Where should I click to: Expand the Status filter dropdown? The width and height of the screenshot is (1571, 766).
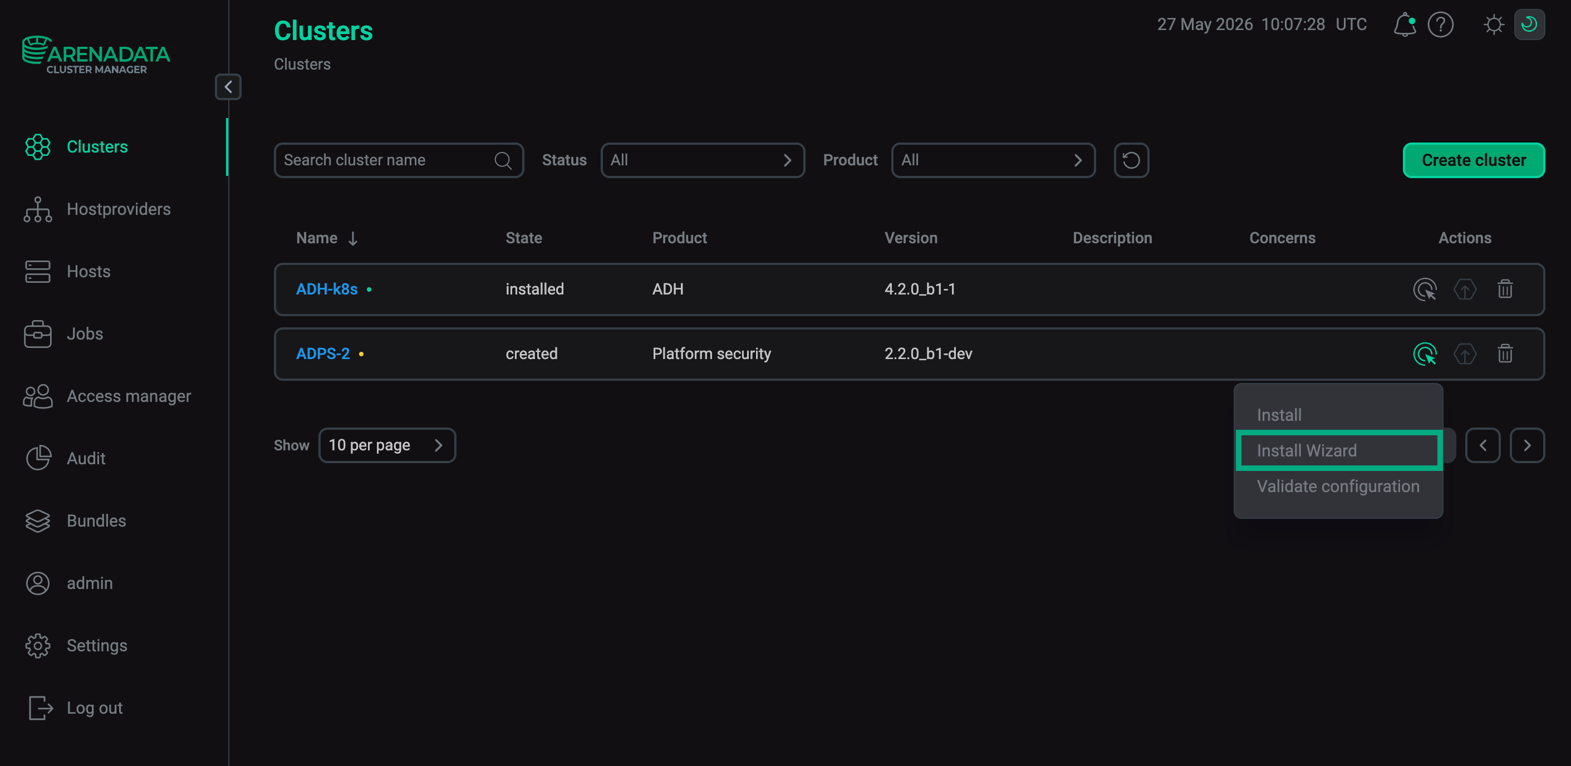pyautogui.click(x=703, y=160)
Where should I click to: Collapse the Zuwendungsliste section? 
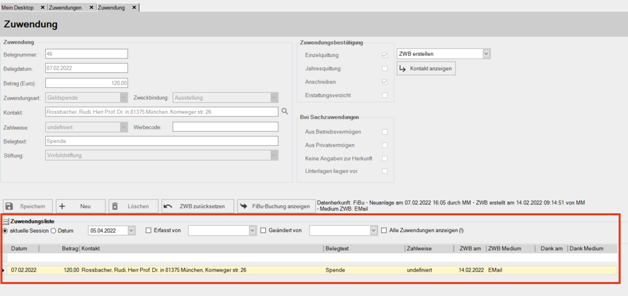pos(6,221)
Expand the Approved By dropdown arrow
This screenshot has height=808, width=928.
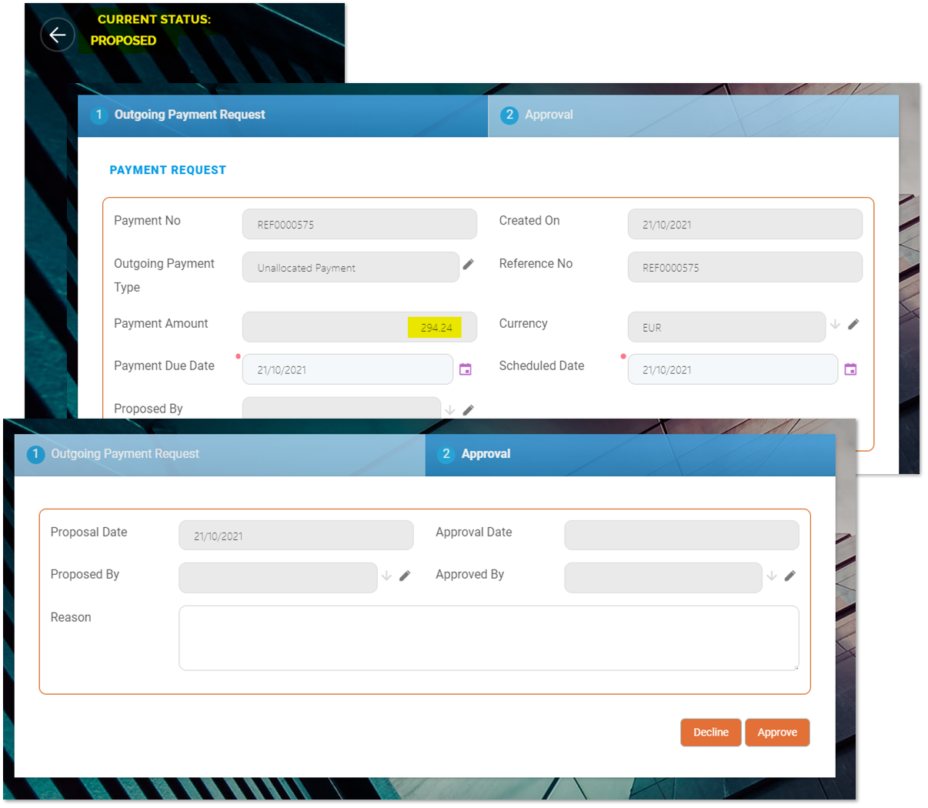772,576
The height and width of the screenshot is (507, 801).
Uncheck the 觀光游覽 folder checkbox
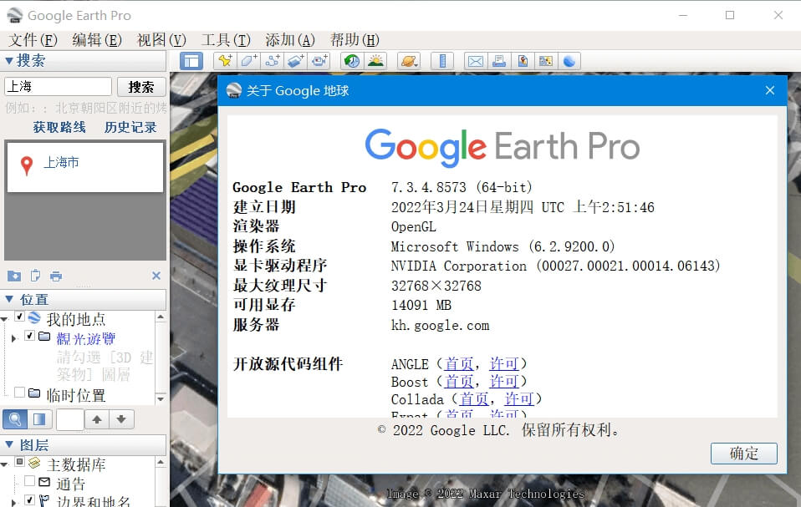(30, 336)
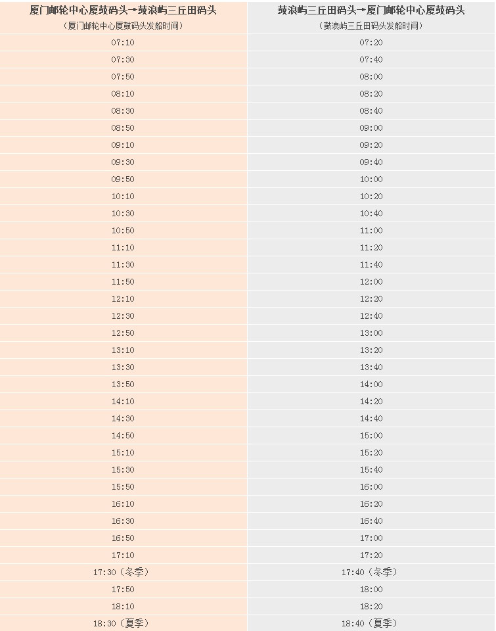Click the 17:30（冬季） winter departure

(123, 573)
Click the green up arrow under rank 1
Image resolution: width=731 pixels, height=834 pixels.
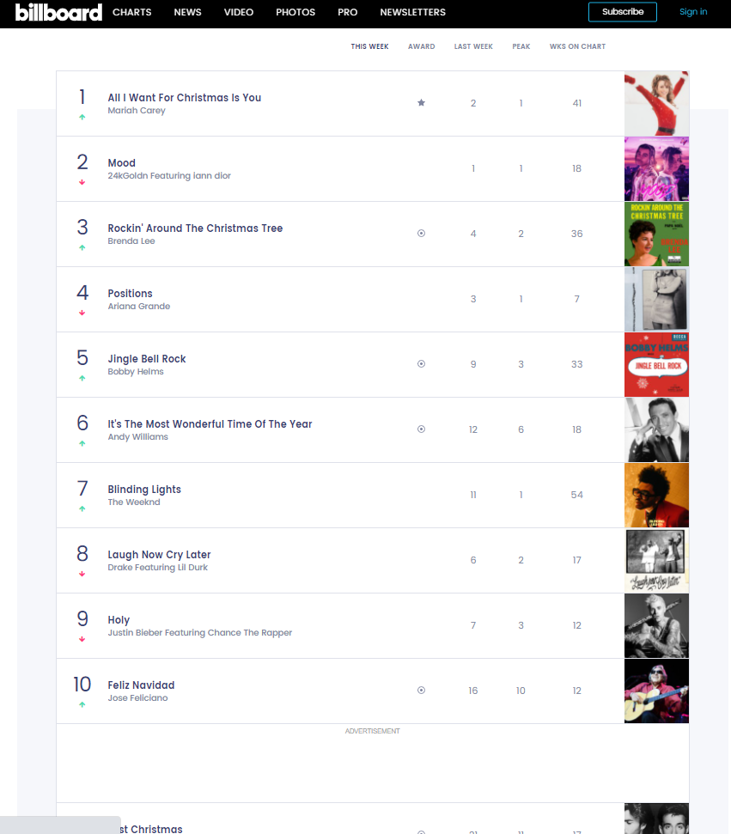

★ ★ ★

**Exercise**
Only the pictures are to be left out; everything else in the entries above must be duplicated exactly.

**Answer below**
Where should I click to: Expand the Status filter dropdown? The width and height of the screenshot is (1571, 766).
pyautogui.click(x=703, y=160)
Where should I click to: Collapse the Zuwendungsliste section? 
pos(6,221)
Expand the Approved By dropdown arrow
This screenshot has height=808, width=928.
772,576
The height and width of the screenshot is (507, 801).
Uncheck the 觀光游覽 folder checkbox
(30, 336)
Click the 17:30（冬季） winter departure

(123, 573)
Click the green up arrow under rank 1
Image resolution: width=731 pixels, height=834 pixels.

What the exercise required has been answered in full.